The Theoretical Foundation: Why Vectors?

To understand why we need a vector database, we first have to bridge the gap between traditional relational data and the high-dimensional world of Generative AI.

In a standard Android app, queries are binary: a string either matches or it doesn’t. However, GenAI operates on embeddings. An embedding is a numerical representation of content—be it text, image, or audio—as a high-dimensional vector (essentially an array of floating-point numbers).

Imagine the phrases "The puppy is sleeping" and "A small dog is napping." To a standard SQLite database, these share almost no common keywords. To an embedding model, these two phrases are mathematically "close" to each other in a multi-dimensional space. By storing these vectors, we enable Retrieval-Augmented Generation (RAG). Instead of feeding a massive, 50-page document into Gemini Nano’s limited context window, we store the document as chunks of vectors in Room, retrieve only the most relevant chunks based on mathematical proximity, and feed only those to the model.

The Power of AICore and Gemini Nano

Google’s implementation of AICore as a system-level service is a strategic masterstroke for Android developers. Much like CameraX abstracts the fragmented world of camera hardware, AICore abstracts the underlying NPU (Neural Processing Unit) and GPU acceleration.

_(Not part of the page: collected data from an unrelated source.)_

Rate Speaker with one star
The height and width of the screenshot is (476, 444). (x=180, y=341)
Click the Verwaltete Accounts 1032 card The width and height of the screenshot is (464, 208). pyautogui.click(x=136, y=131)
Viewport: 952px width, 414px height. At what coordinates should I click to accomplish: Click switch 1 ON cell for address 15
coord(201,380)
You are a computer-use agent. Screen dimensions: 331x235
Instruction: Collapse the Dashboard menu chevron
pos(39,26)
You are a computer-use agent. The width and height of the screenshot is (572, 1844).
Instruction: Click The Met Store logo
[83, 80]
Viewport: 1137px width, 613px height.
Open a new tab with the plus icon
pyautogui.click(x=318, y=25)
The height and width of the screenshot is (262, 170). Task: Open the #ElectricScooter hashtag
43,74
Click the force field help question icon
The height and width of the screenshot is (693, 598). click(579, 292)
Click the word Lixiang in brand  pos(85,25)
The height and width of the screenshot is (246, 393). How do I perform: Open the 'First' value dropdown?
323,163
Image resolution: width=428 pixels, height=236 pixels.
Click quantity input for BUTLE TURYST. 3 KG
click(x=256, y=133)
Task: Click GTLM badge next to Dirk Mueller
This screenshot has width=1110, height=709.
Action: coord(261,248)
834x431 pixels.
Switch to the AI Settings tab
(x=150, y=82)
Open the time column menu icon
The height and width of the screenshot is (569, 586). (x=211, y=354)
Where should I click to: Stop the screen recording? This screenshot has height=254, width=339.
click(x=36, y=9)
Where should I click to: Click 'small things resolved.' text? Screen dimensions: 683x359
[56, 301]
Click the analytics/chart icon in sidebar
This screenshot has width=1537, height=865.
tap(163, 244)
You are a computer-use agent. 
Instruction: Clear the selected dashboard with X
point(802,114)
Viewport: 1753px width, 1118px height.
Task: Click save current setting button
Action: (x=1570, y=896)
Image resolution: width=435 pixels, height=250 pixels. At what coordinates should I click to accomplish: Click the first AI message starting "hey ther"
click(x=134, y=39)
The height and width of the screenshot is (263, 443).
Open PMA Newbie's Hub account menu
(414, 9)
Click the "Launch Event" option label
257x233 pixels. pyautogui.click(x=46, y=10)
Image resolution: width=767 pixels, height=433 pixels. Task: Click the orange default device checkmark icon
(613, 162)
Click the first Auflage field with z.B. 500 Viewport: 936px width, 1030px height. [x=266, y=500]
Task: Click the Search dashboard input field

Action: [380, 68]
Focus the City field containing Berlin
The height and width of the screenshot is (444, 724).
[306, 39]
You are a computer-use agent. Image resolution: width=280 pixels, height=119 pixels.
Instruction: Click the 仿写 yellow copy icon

By moving the LLM (Large Language Model) to the system level, Android provides three massive benefits:

Shared Memory: Multiple apps can use the same model instance, preventing the "app bloat" that would occur if every APK bundled its own 2GB model.
Lifecycle Management: Loading an LLM is computationally "heavy." AICore manages the model's "warm-up" phase, ensuring it’s ready when the user needs it without freezing your app's UI.
Seamless Updates: Model weights are updated via Play System Updates, meaning your app gets smarter without you having to push a new version to the Play Store.

The "Why" of Room as a Vector Store

You might be wondering: Why use Room instead of a dedicated vector database like Milvus or Pinecone?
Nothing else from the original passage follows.